- **THE TASKS**
[A] Reproduce, word for word, the part of the Tinley biography that begins with the words containing "Tinley made his" and ends with "wicket-keeper, two stumpings.".
[B] List every year named in the biography of the cricketer Robert Crispin Tinley, in the order they appear.
[C] Extend the biography of the cricketer Robert Crispin Tinley, picking up after its final sentence.
# start of SELECTED TEXT
Robert Crispin Tinley (25 October 1830 – 11 December 1900) was an English first-class cricketer in the mid-19th century who was recognised as one of the best slow bowlers of his time.

Tinley was born at Southwell, Nottinghamshire, and played for Nottinghamshire County Cricket Club and the All-England Eleven. He batted right-handed and was a right-arm slow bowler of underarm lobs.
 
Tinley made his first-class debut in the 1847 season and made 117 appearances between then and the 1874 season. He took 309 wickets at an average of 14.46 with a best analysis of 8 for 12 (in a match in which he also took 7 for 66 in the second innings). He took 10 wickets in a match on five occasions. He was a useful tail-end batsman who made three fifties with a highest score of 56. He scored 2004 runs in all at an average of 11.38. He also took 143 catches and, as an occasional wicket-keeper, two stumpings.
# end of SELECTED TEXT
# start of DATASET ROWS
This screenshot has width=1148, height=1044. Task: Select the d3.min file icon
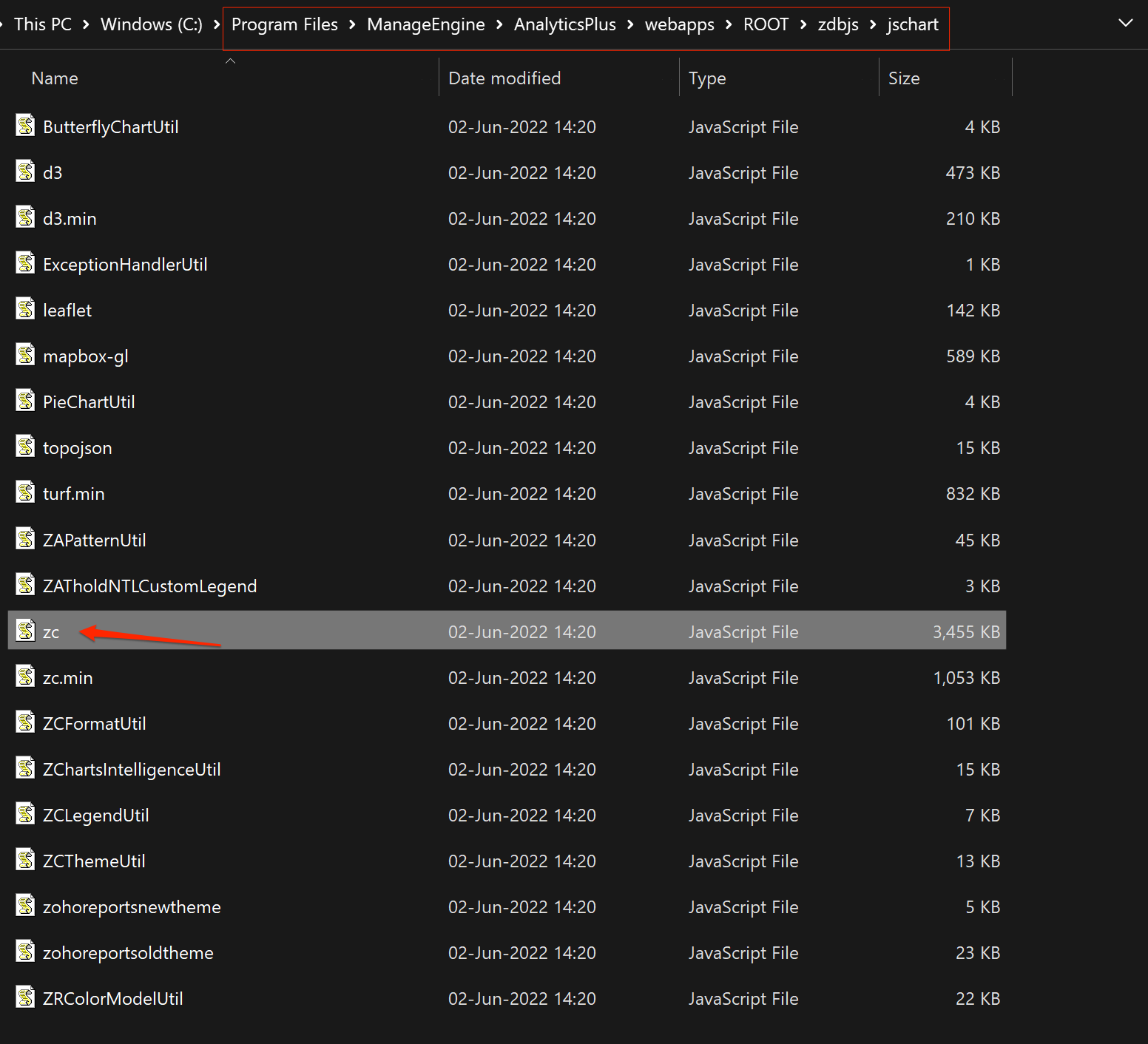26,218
# end of DATASET ROWS
# start of DATASET ROWS
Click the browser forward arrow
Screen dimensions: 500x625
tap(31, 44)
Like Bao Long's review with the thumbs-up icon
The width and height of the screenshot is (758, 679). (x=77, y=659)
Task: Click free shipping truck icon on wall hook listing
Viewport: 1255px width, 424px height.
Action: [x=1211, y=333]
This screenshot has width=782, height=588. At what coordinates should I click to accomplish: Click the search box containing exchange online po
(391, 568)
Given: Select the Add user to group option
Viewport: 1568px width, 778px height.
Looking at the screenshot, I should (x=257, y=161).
# end of DATASET ROWS
# start of DATASET ROWS
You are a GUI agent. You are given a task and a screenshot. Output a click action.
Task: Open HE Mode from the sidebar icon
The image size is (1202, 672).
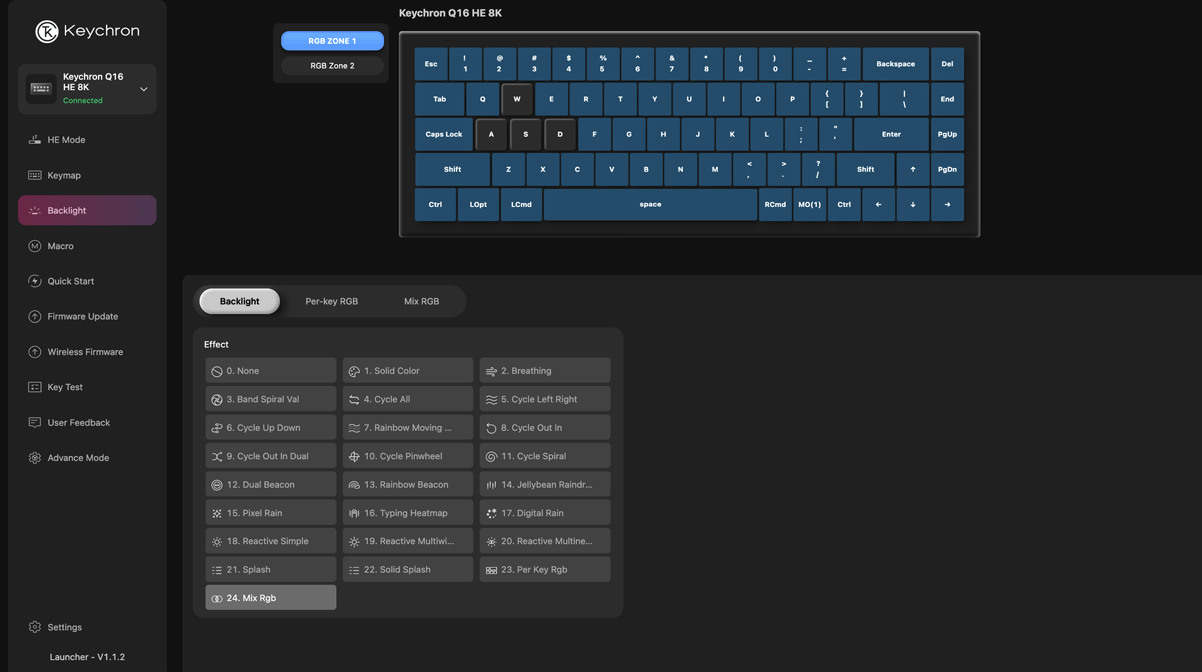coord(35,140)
# end of DATASET ROWS
- **REPLIES**
[A]
Tinley made his first-class debut in the 1847 season and made 117 appearances between then and the 1874 season. He took 309 wickets at an average of 14.46 with a best analysis of 8 for 12 (in a match in which he also took 7 for 66 in the second innings). He took 10 wickets in a match on five occasions. He was a useful tail-end batsman who made three fifties with a highest score of 56. He scored 2004 runs in all at an average of 11.38. He also took 143 catches and, as an occasional wicket-keeper, two stumpings.

[B] 1830, 1900, 1847, 1874

[C]
The teams Tinley played for were: Nottinghamshire (1847-1869); Manchester (1851); All-England Eleven (1851-1874); North (1851-1865); England XI (1855-1860); Players (1858-1864); Another England Eleven (1860); England "Next XIV" (1860); combined Kent and Nottinghamshire  
(1864). George Parr's XI (1863/64) (during this trip, the team sailed to Australia on the SS Great Britain

He died at Burton-on-Trent, Staffordshire, aged 70.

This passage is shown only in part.